La presenza di vigilanza privata sui mezzi pubblici potrebbe diventare una risposta concreta al crescente numero di aggressioni ai danni degli operatori del trasporto. Una soluzione che, sebbene possa sembrare insolita, è stata proposta dall’amministratore di Air Campania, Anthony Acconcia, dopo l’ennesimo episodio violento verificatosi nei giorni scorsi a Marcianise.

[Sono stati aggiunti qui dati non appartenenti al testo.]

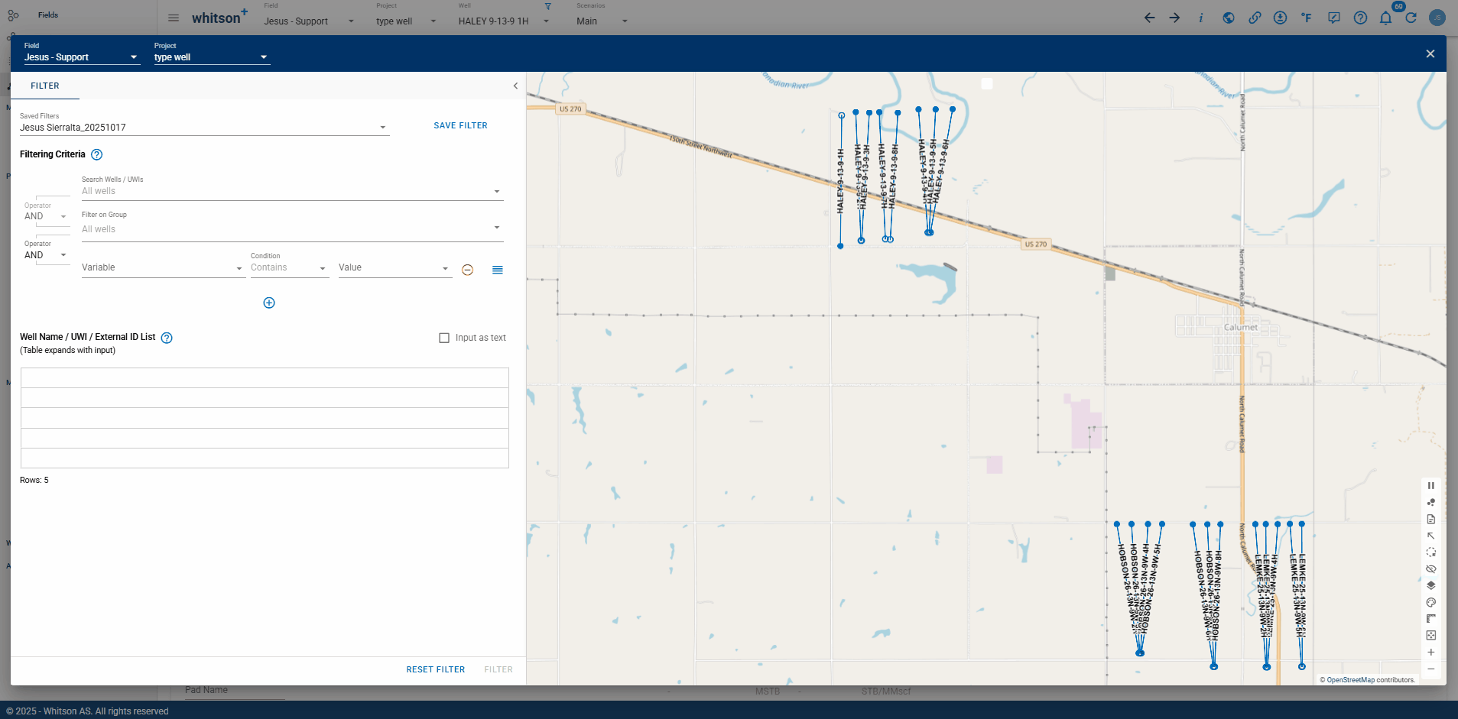Toggle well label visibility eye icon
Image resolution: width=1458 pixels, height=719 pixels.
(1430, 569)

Acconcia ha spiegato che, nonostante le segnalazioni al Ministero dell’Interno e alla Prefettura, oltre alle richieste di confronto a livello regionale e ai messaggi di sostegno ricevuti, non sono seguiti interventi concreti. Di fronte a una situazione che continua a peggiorare, l’azienda ha deciso di avviare una sperimentazione della durata di sei mesi. Il progetto prevede l’impiego di personale di vigilanza privata su alcune linee considerate più a rischio, individuate dai responsabili del servizio, con l’obiettivo di dissuadere comportamenti violenti e il fenomeno dell’evasione tariffaria.

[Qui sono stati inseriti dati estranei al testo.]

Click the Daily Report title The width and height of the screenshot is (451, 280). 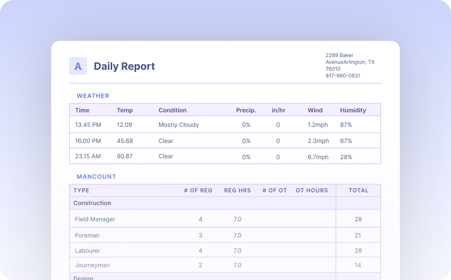pos(124,66)

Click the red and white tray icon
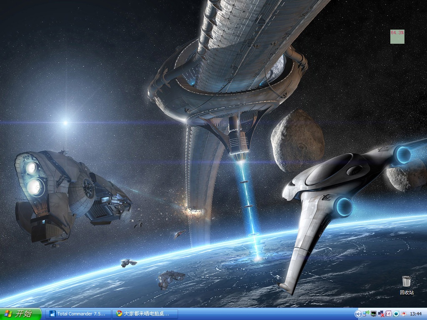click(x=404, y=314)
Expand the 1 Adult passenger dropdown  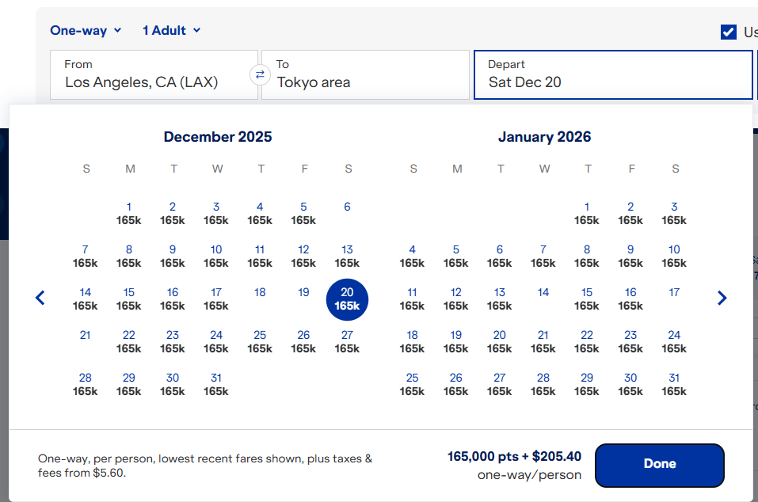[171, 30]
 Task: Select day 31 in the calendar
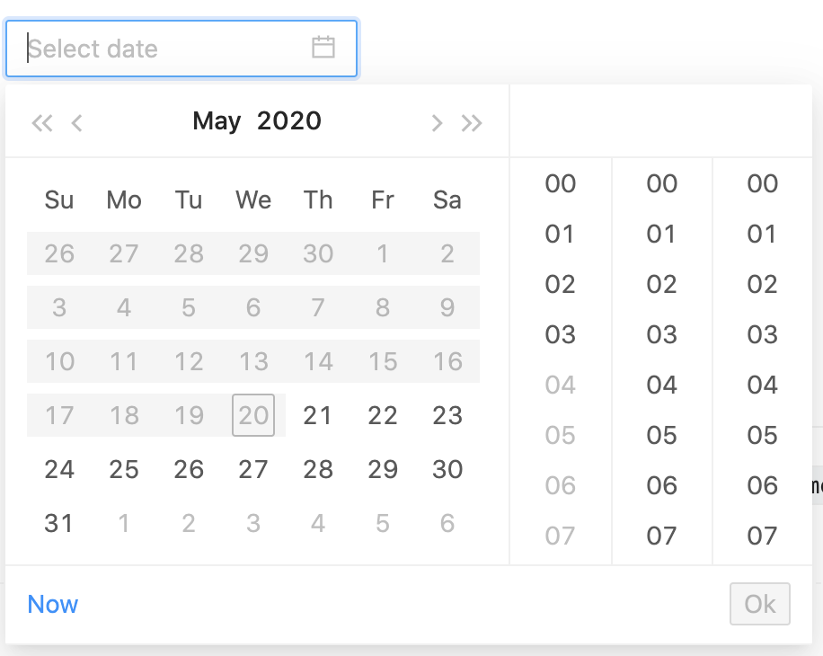[x=58, y=523]
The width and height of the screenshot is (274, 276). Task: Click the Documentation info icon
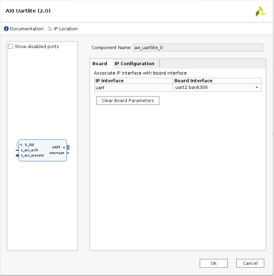(x=6, y=29)
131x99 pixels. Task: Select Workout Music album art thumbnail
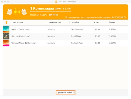(6, 43)
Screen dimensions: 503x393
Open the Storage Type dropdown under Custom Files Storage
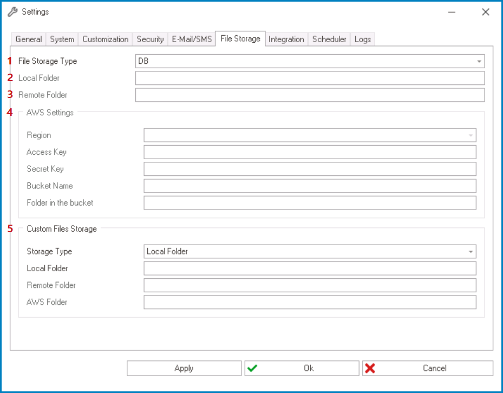pos(470,251)
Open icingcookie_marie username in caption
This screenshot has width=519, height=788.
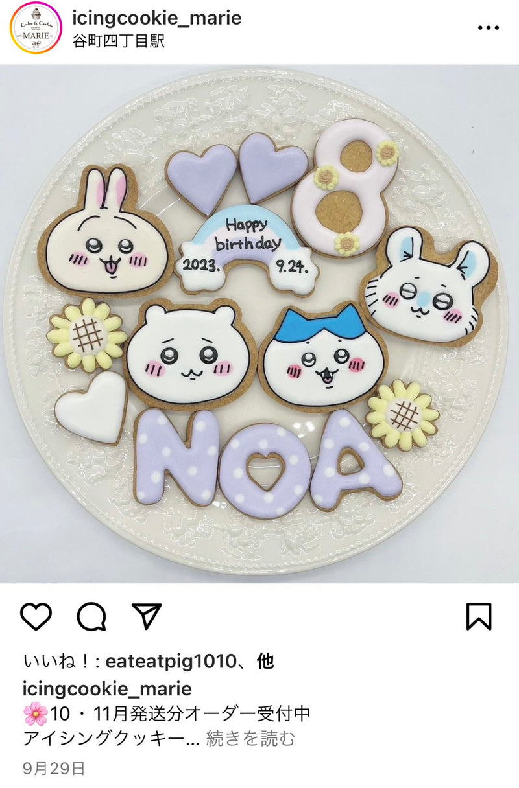click(107, 688)
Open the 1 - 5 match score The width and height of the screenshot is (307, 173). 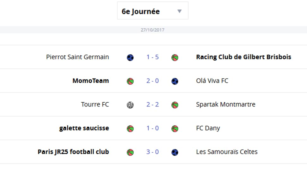[x=152, y=57]
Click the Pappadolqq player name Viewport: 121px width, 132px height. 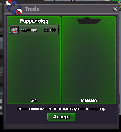click(x=34, y=21)
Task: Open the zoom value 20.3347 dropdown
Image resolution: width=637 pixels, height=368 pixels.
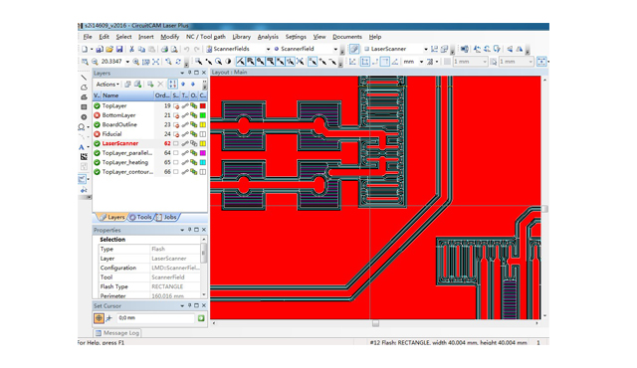Action: [x=127, y=62]
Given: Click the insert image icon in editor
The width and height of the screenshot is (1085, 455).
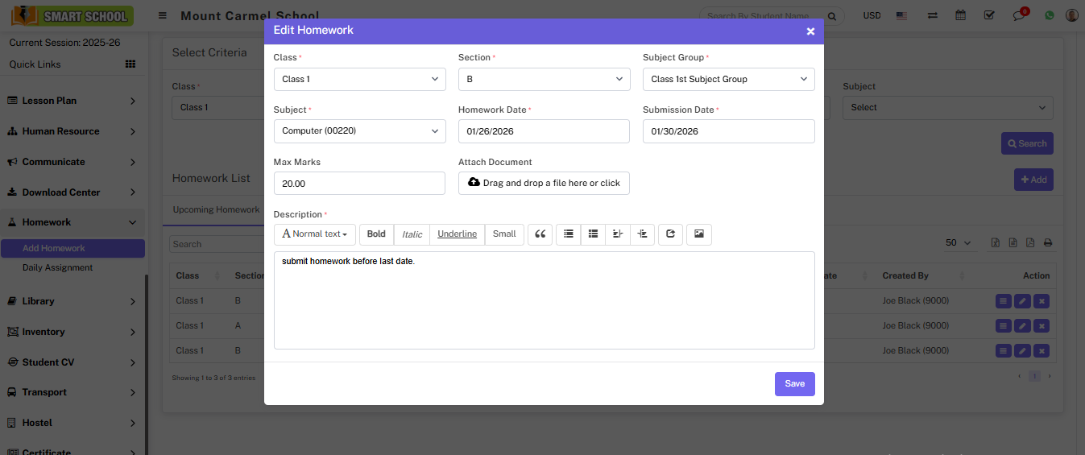Looking at the screenshot, I should click(x=699, y=234).
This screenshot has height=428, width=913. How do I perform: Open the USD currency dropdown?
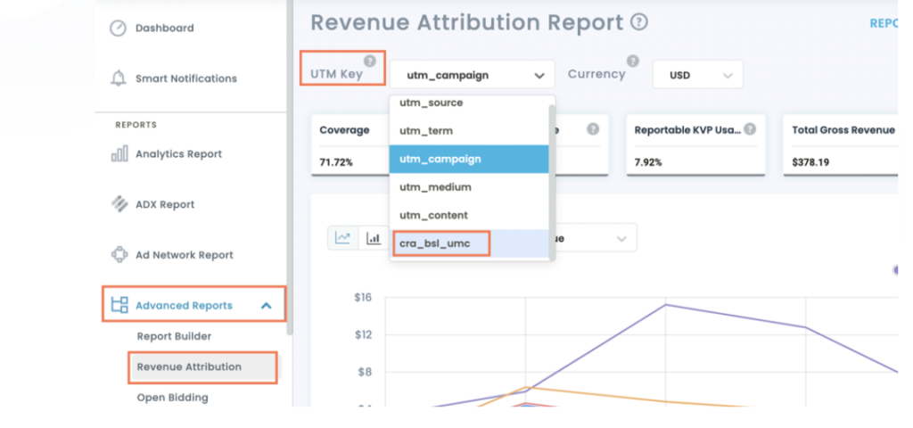pyautogui.click(x=697, y=75)
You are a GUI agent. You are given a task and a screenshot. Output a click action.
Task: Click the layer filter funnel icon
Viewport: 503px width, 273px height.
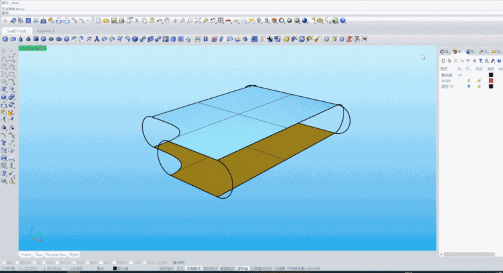tap(479, 61)
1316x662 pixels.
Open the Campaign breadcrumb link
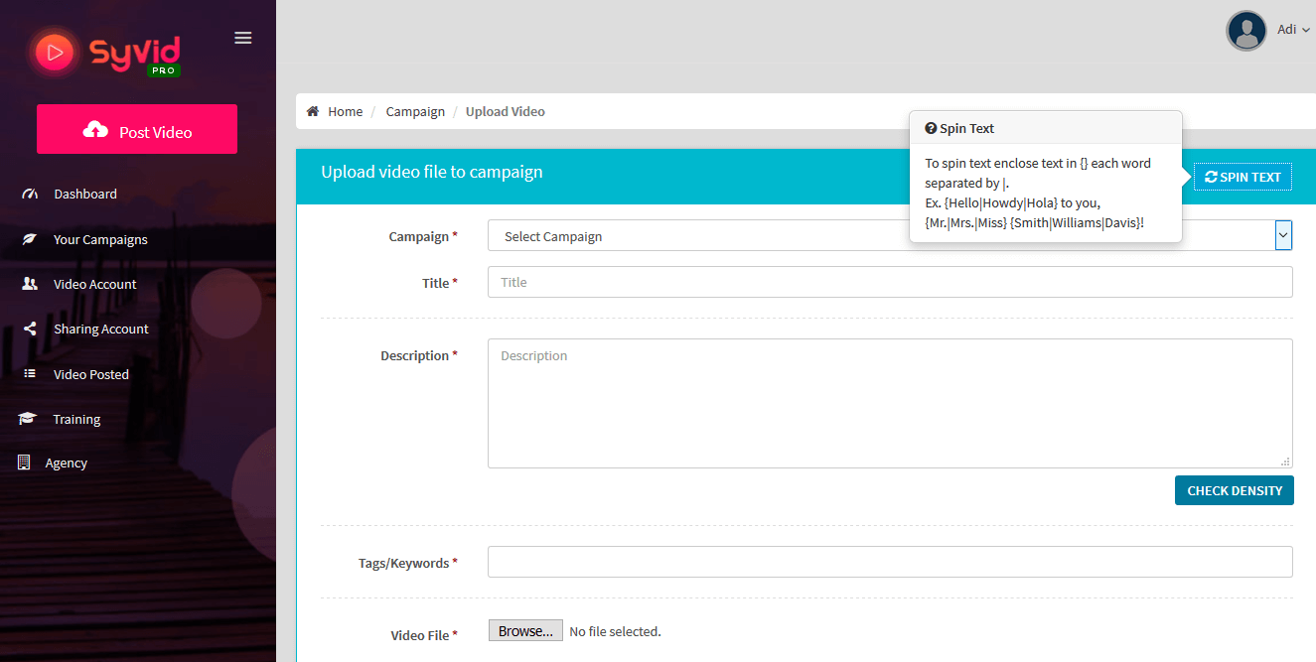(x=415, y=111)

Resta però impossibile garantire una copertura totale, soprattutto per ragioni economiche. Anche altre misure, come l’installazione di barriere protettive per gli autisti o sistemi di allarme rapidi a bordo, richiederebbero investimenti significativi: circa 850 mezzi dovrebbero essere adeguati, ma le risorse attualmente disponibili non sono sufficienti. Per questo, secondo l’amministratore, è indispensabile un intervento da parte della Regione e del Governo.
Sulla stessa linea anche il sindacato, che accoglie favorevolmente l’iniziativa ma la considera solo un primo passo. Angelo Lustro, segretario generale della Filt-Cgil Napoli e Campania, sottolinea come la vigilanza privata non possa rappresentare una soluzione definitiva a un problema strutturale. Secondo il sindacato, è urgente un confronto tra tutte le aziende del settore in Prefettura e, soprattutto, un intervento normativo a livello nazionale. Esiste già una proposta di legge, elaborata nell’ambito di un protocollo contro le aggressioni nel trasporto pubblico e depositata al Ministero delle Infrastrutture e dei Trasporti, ma l’iter risulta ancora bloccato.
Nel frattempo, Air Campania sta lavorando per definire nel dettaglio le tratte coinvolte nella sperimentazione. Tra le aree più critiche potrebbero rientrare alcune zone del Casertano, come l’area domizia e l’agro aversano, dove si sono già verificati episodi di violenza, pur senza voler stigmatizzare specifici territori.
Parallelamente, restano in sospeso anche altri progetti legati al miglioramento del servizio. Tra questi, la realizzazione di un hub nell’area dell’ex Canapificio, già parzialmente finanziato dalla Regione con due milioni di euro. Tuttavia, l’avvio dei lavori è rallentato da procedure burocratiche, in attesa della conclusione della conferenza dei servizi e del parere della commissione paesaggistica comunale.
Recentemente, l’assessore regionale Casillo ha effettuato un sopralluogo nell’area, assicurando l’impegno a reperire ulteriori fondi per completare l’opera. Nel frattempo, si valuta la possibilità di creare uno spazio temporaneo per la sosta dei bus, così da migliorare la viabilità e la vivibilità della zona vicino alla stazione ferroviaria. Un’altra ipotesi riguarda l’utilizzo del piano interrato di piazza Carlo III come parcheggio per autobus, ma anche in questo caso i tempi restano incerti.